Le PAQUET-EF dispose d’un cadre ambitieux, mais sa réussite dépendra d’une volonté politique renforcée et d’une gestion plus transparente. C’est du moins la conviction profonde d’El Hadji Moussa Sarr, coordonnateur de la composante Éducation et de la thématique Justice fiscale au sein d’ActionAid International Sénégal.

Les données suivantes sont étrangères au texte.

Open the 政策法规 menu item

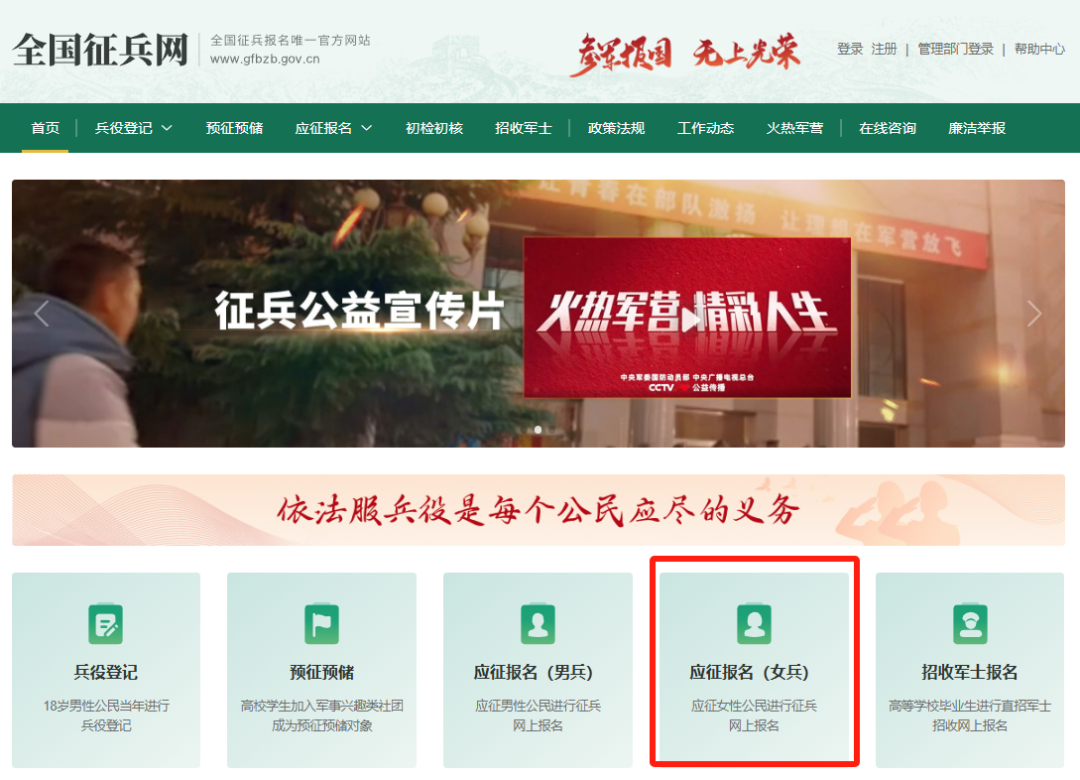(x=615, y=128)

S’exprimant lors de la cérémonie d’ouverture de la l’atelier sur la Pré-revue avec les Organisations de la Société Civile (OSC), initié par la COSYDEP, il a affirmé : « Nous nous réjouissons d’abord de co-organiser cette activité avec les organisations de la société civile. Il s’agit de la pré-revue, une initiative de haute portée qui nous permet de rassembler l’ensemble des OSC pour apprécier et analyser le niveau de mise en œuvre des politiques éducatives, mais également des recommandations formulées l’an dernier lors de la grande revue sectorielle. Cela nous permet non seulement d’évaluer ces politiques publiques, mais aussi de mesurer l’état d’avancement de leur mise en œuvre et, en même temps, d’élaborer une note de plaidoyer et de contribution qui sera présentée lors de la 13e revue sectorielle conjointe de 2025. »

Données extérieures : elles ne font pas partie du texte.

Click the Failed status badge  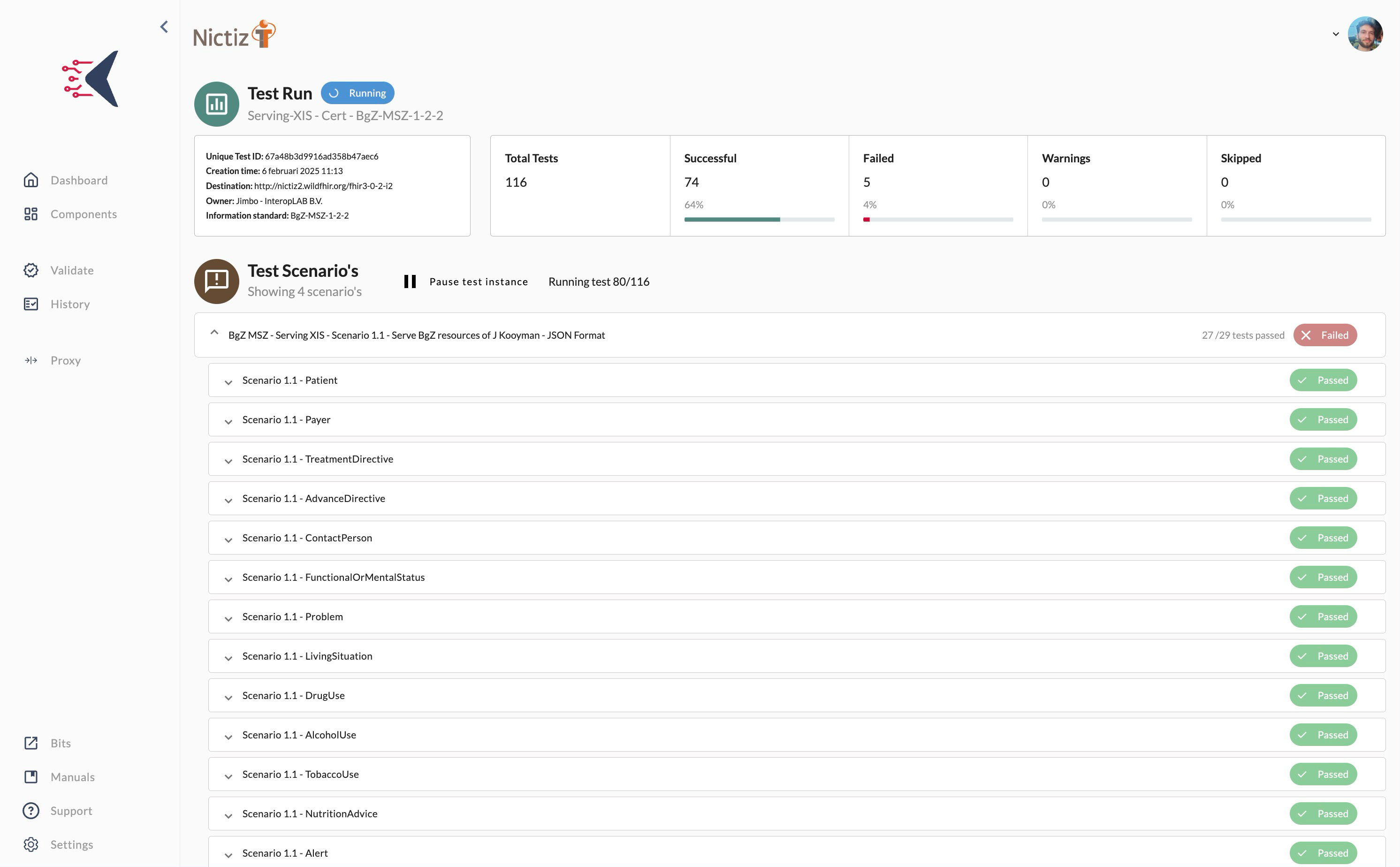click(1325, 335)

Toujours selon lui, cet atelier constitue une occasion de remettre à jour les recommandations : « Déjà, ce qu’il faut retenir, c’est que nous avons procédé à un rappel des recommandations élaborées l’année dernière. C’est le mode de fonctionnement des organisations de la société civile engagées dans le domaine de l’éducation : s’asseoir, réfléchir ensemble, produire des documents de contribution à soumettre aux ministères. Mais aussi, après une année de mise en œuvre, il s’agit pour nous de faire le point avec les autorités, d’évaluer ce qui a été réalisé. »

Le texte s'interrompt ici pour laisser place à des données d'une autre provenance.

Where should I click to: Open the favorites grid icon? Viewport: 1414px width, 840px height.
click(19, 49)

L’appréciation globale, selon lui, reste mitigée : « Nous reconnaissons les efforts consentis par les ministères du secteur, aussi bien sur le plan de la mise en œuvre concrète de certaines recommandations que sur d’autres qui sont en cours de réalisation. Néanmoins, il est toujours important de rappeler que le niveau de mise en œuvre reste très, très, très faible sur les 25 recommandations formulées », a-t-il déploré, en insistant sur le fait que seulement 33 % d’entre elles ont été effectivement mises en œuvre, malgré les engagements des ministères concernés.